§ **EXERCISE PROMPT**:
Nothing but the lines from the one containing "Screen dimensions: 1173x869" through the end of the entries below should appear in your answer, transcribed exactly; please drop the pictures.

Pixel coordinate grounding data:

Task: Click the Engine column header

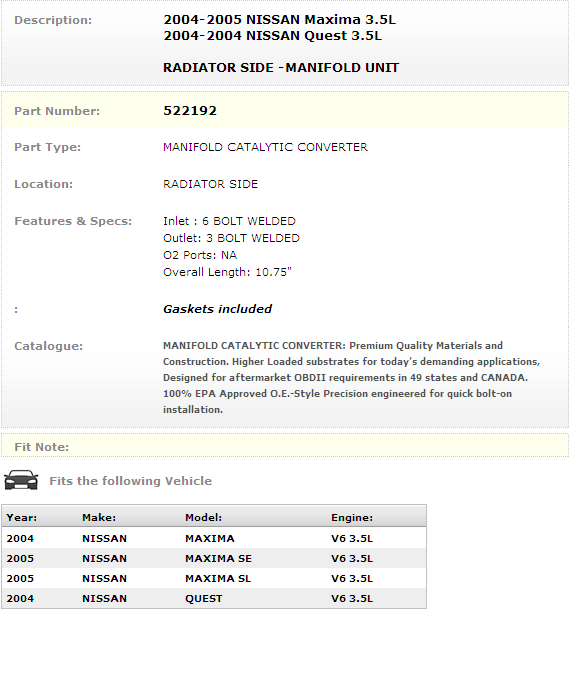Action: point(352,517)
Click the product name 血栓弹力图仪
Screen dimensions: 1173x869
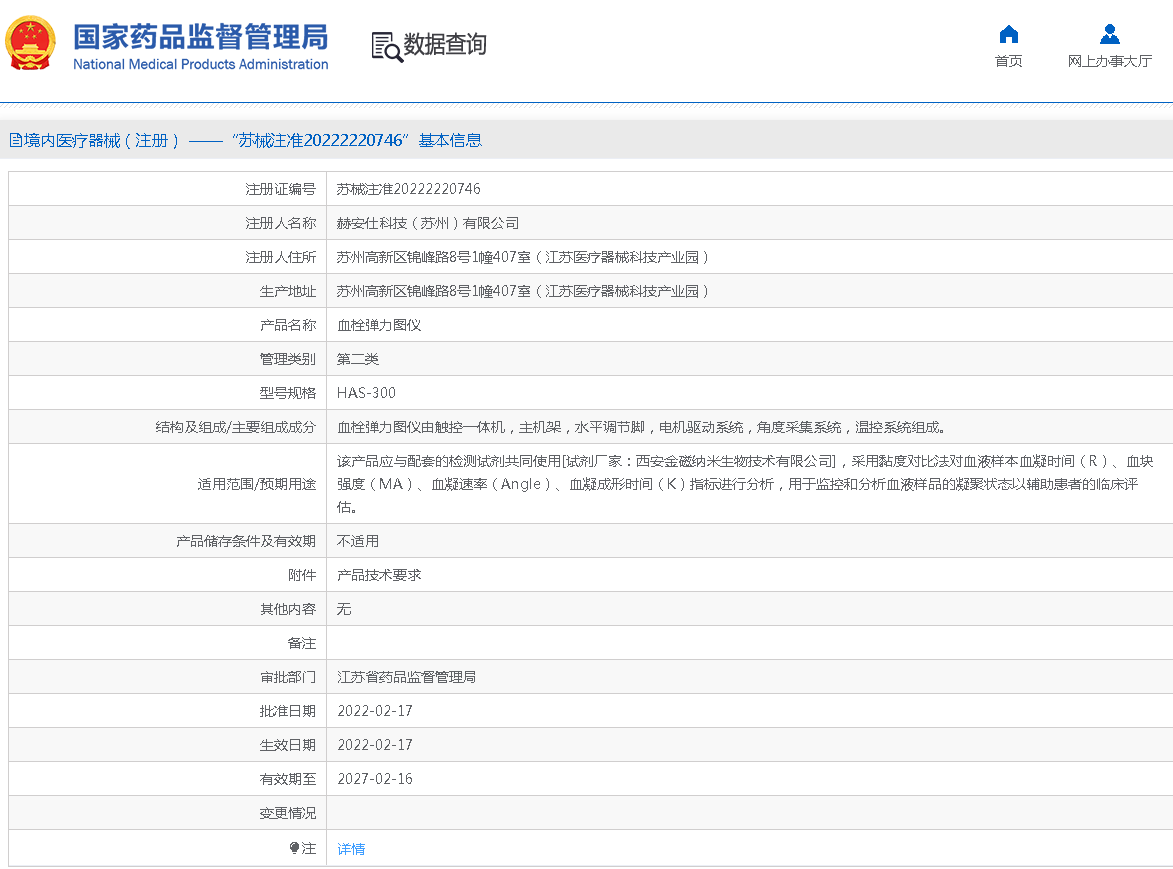click(x=379, y=325)
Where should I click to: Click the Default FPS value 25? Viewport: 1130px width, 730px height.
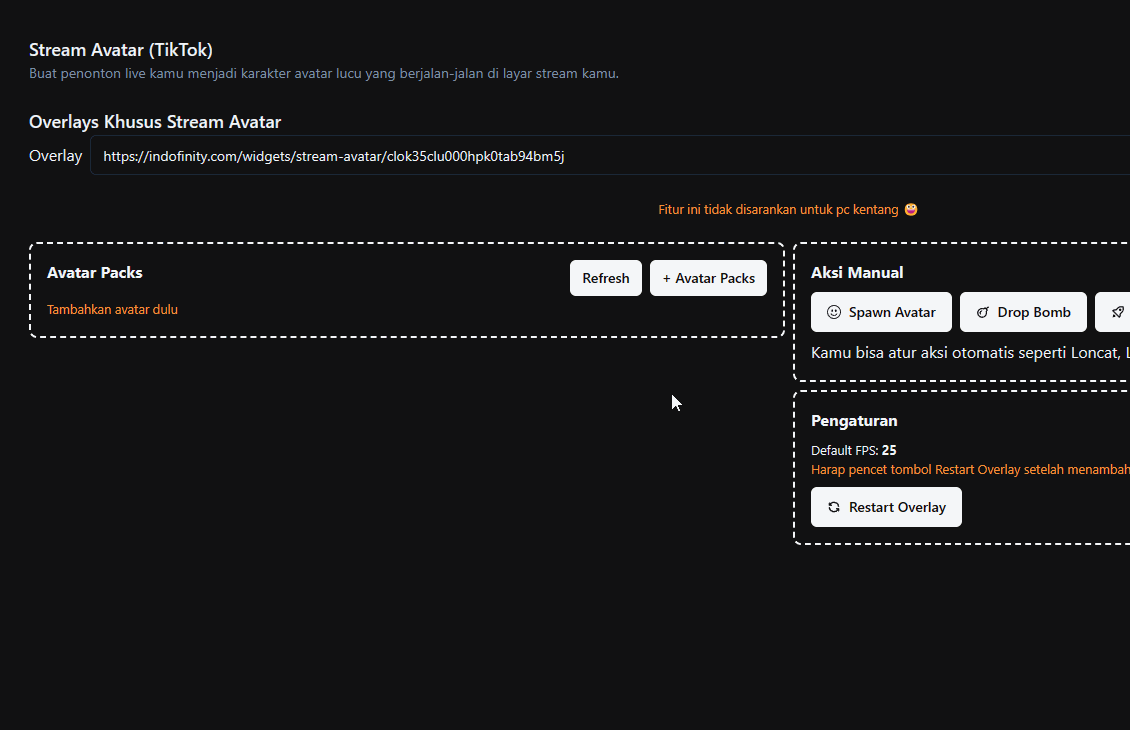(x=889, y=450)
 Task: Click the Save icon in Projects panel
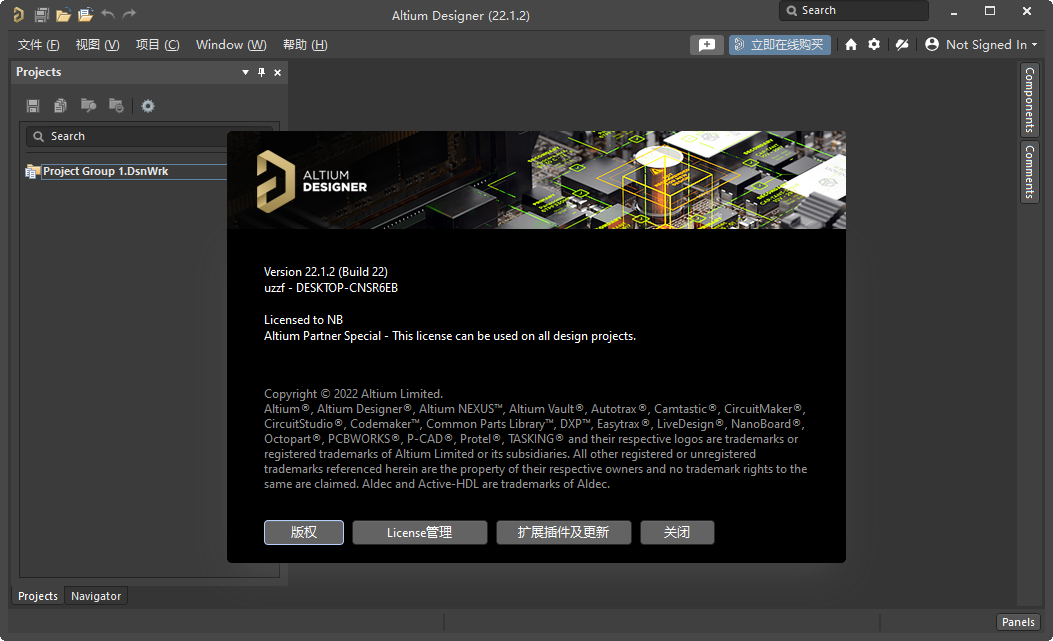[x=32, y=105]
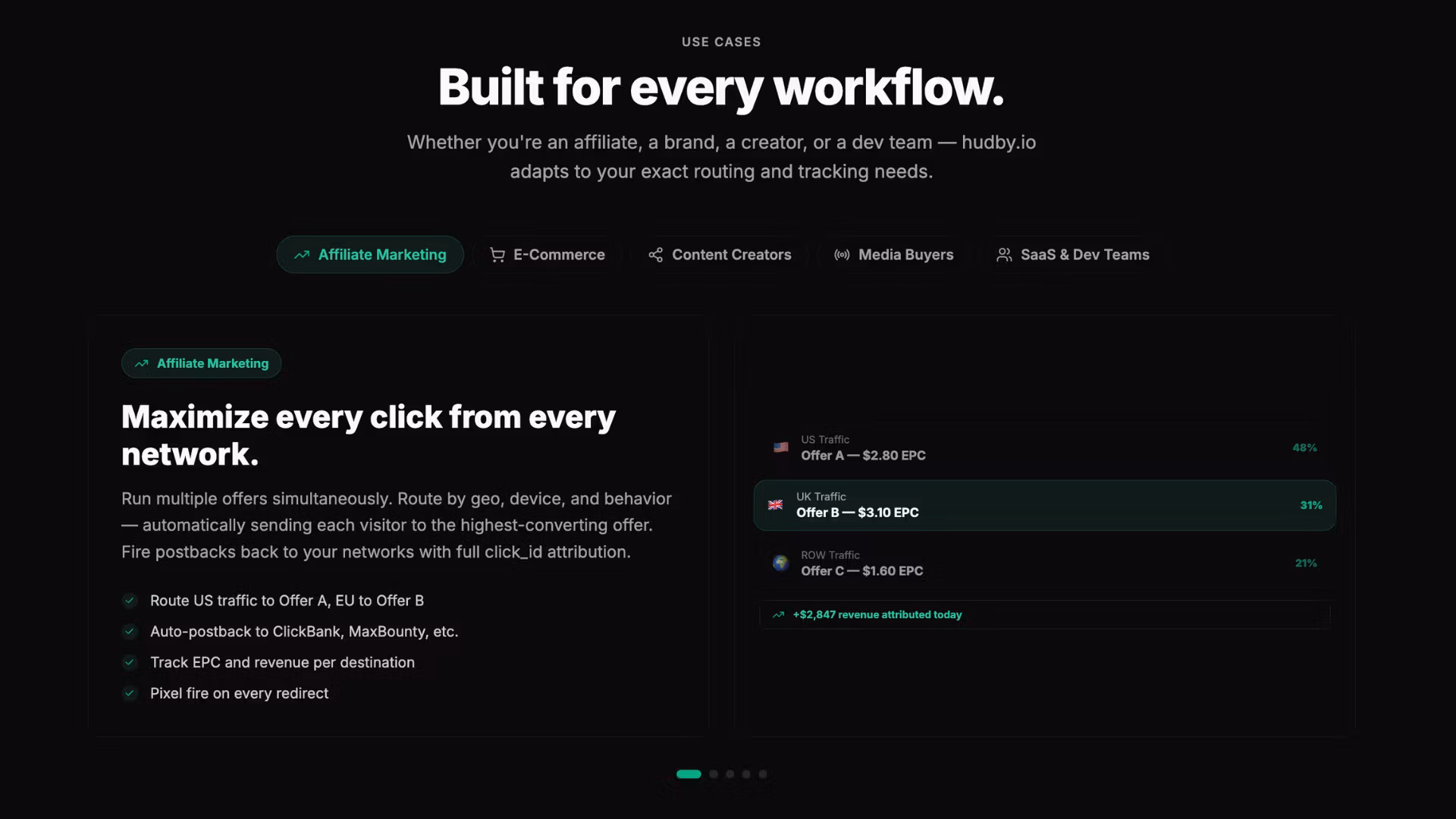Click the share nodes icon
This screenshot has width=1456, height=819.
pos(656,255)
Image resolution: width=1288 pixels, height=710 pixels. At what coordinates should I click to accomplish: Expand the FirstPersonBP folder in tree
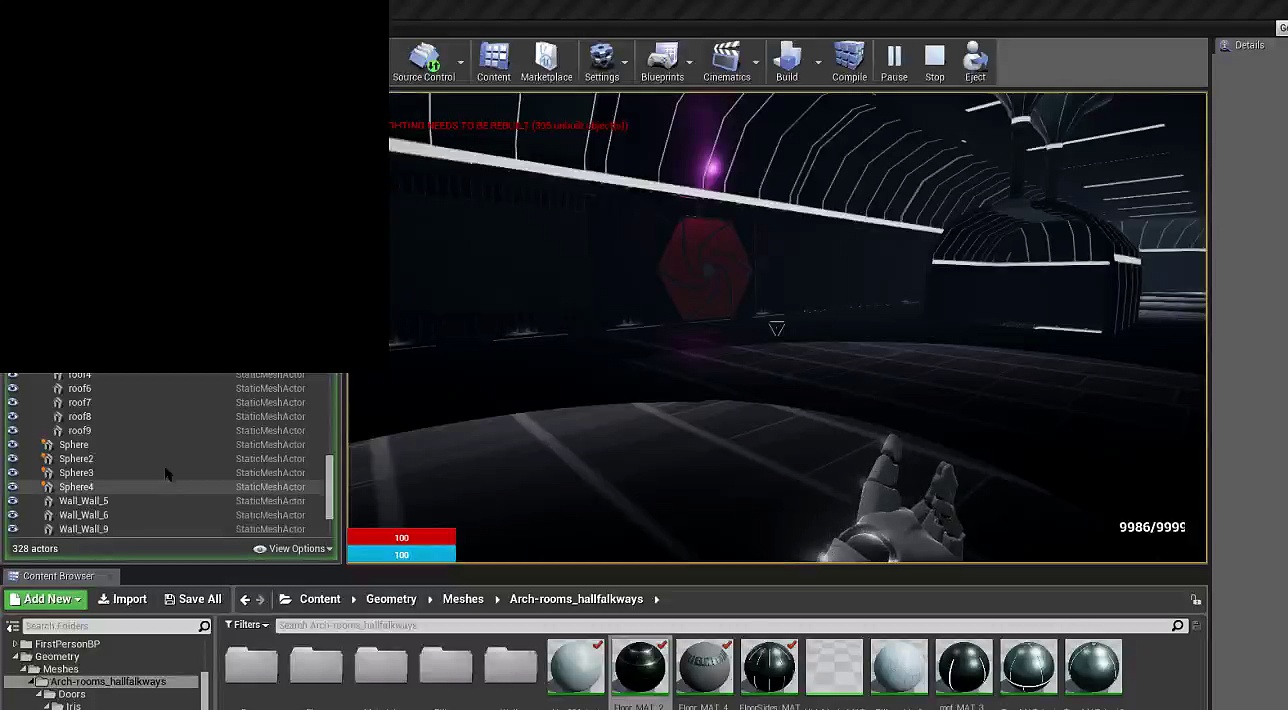(x=15, y=644)
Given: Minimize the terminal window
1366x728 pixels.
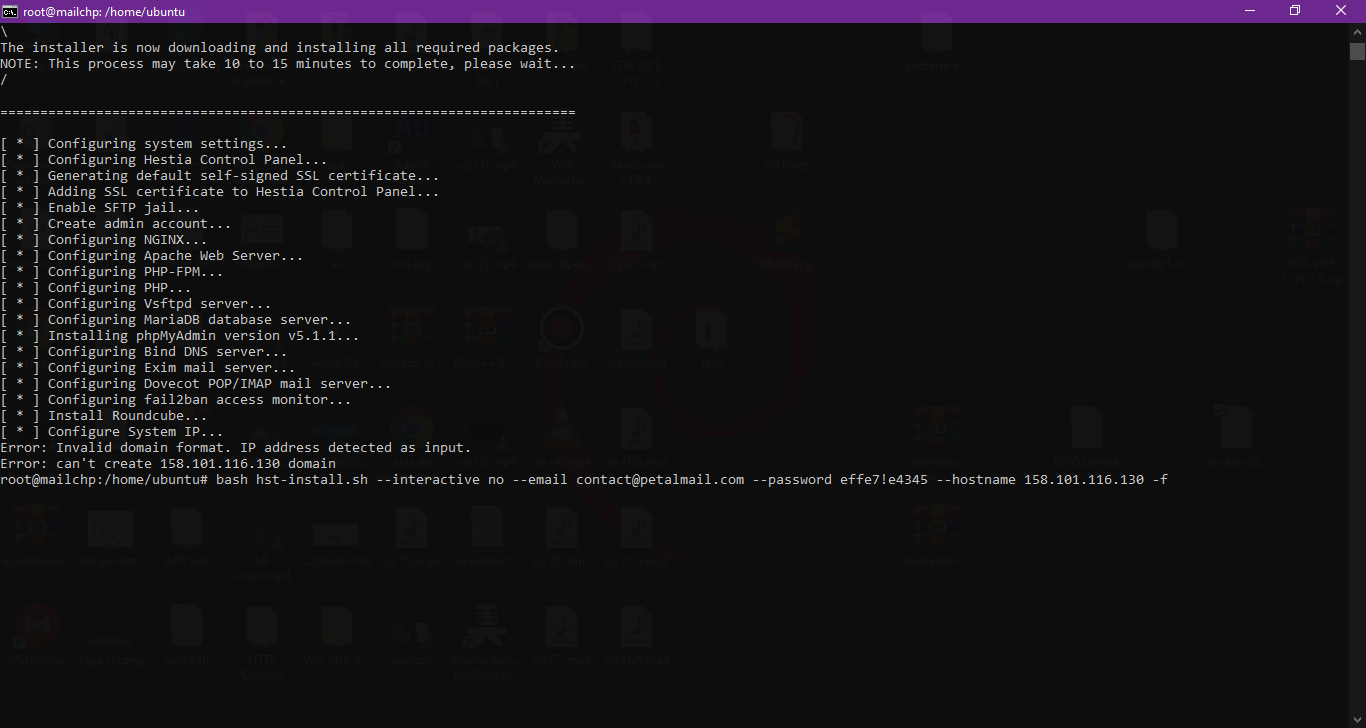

§ **RESULT OF THIS EXERCISE**:
Screen dimensions: 1173x869
click(x=379, y=325)
Where should I click to: Click the Default FPS value 25? Viewport: 1130px width, 730px height.
(x=889, y=450)
 Task: Click the Save icon in Projects panel
[x=32, y=105]
Click the share nodes icon
This screenshot has width=1456, height=819.
pos(656,255)
Image resolution: width=1288 pixels, height=710 pixels. At what coordinates should I click to accomplish: Expand the FirstPersonBP folder in tree
(x=15, y=644)
Given: Minimize the terminal window
1366x728 pixels.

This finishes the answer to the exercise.